Waiting a few seconds to summarize an email may be ok, but users can’t wait minutes to summarize all the relevant documents for a search query.
The bar on latency is much higher.

At @Neeva our models need to run in a few hundred milliseconds but need to behave like the models that take 10s of seconds.
We've already covered how we reduce latency at @Neeva, like in this thread from our co-founder and CEO @RamaswmySridhar 👇
As well as here, where we shared how @Neeva achieved ~10x reduction in latency of a fine-tuned encoder-decoder model. 👀
And also here, where we explain how @Neeva dropped the tail latency of #NeevaAI by over 3x! 😲
Most recently, we covered how @Neeva used asymmetric layer pruning of encoder-decoder models to drop the latency of #NeevaAI by another 1.5-2x. 🙌
Today, we're covering how pseudo labeling can be leveraged to train and optimize models.

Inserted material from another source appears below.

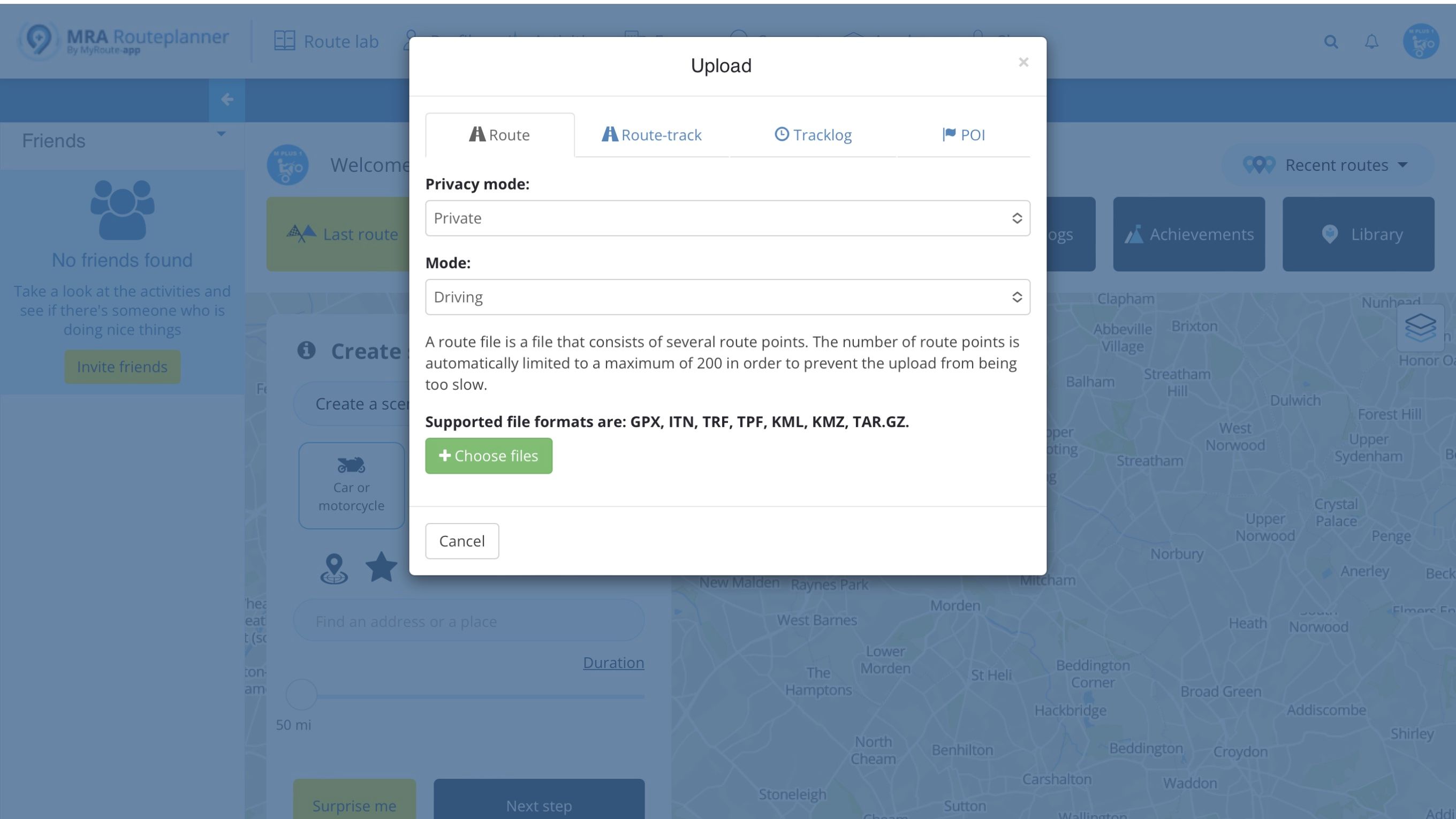Click the Last route flag icon
Image resolution: width=1456 pixels, height=819 pixels.
pyautogui.click(x=301, y=233)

Traditional pseudo labeling works by using a really large language model (that might be unshippable in production – e.g. Bloom) to do data augmentation & generate labels.
The approach here is simple. 🧠

1️⃣ Spin up your local member of the LLM three comma club
2️⃣ Generate labels for a few thousand examples
3️⃣ Use these pseudo labels train a smaller two comma model, that you can serve in production Image
This works pretty well but here at @Neeva we aren’t easily satisfied. 😏

To push further, we explored the use of multiple stages of pseudo labeling to improve performance.
Instead of shrinking down from a really large LLM directly to a servable LLM, we first shrink down to an intermediate size LLM.

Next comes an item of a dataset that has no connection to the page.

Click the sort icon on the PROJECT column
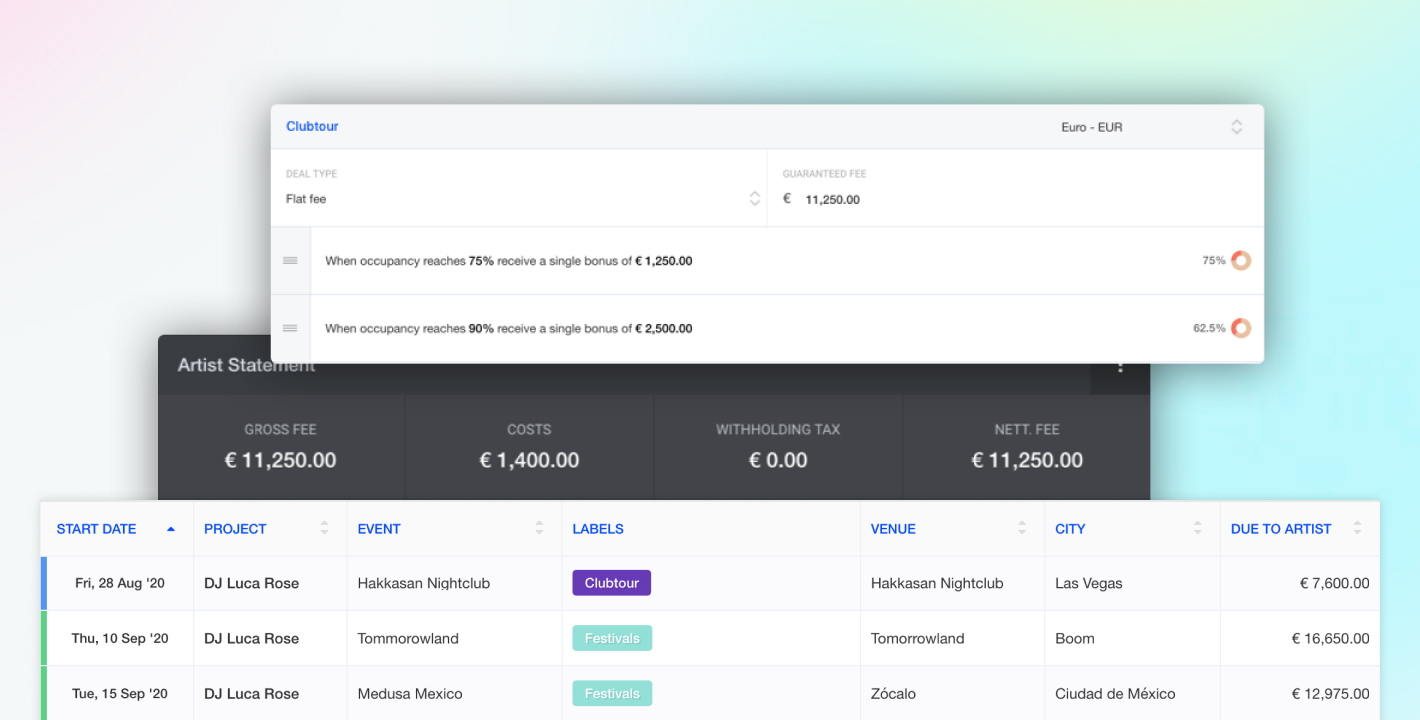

Then, we generate a much larger set of labels (think millions) from the intermediate size LLM and use them to train our final servable model.
Next, we apply our previously discussed asymmetric pruning.

This final compressed model allows us to generate great summaries in under 400 ms! 🎊
Progressively shrinking models while increasing the amount of labeled data in each stage leaves us with...

🥁🥁🥁

A model which behaves like a model with an order of magnitude fewer parameters!
Enjoyed this thread?

⭐ ⭐ ⭐ ⭐ ⭐

👆 Be sure to hit that follow button to keep up-to-date with @Neeva's latest LLM learnings from the wild.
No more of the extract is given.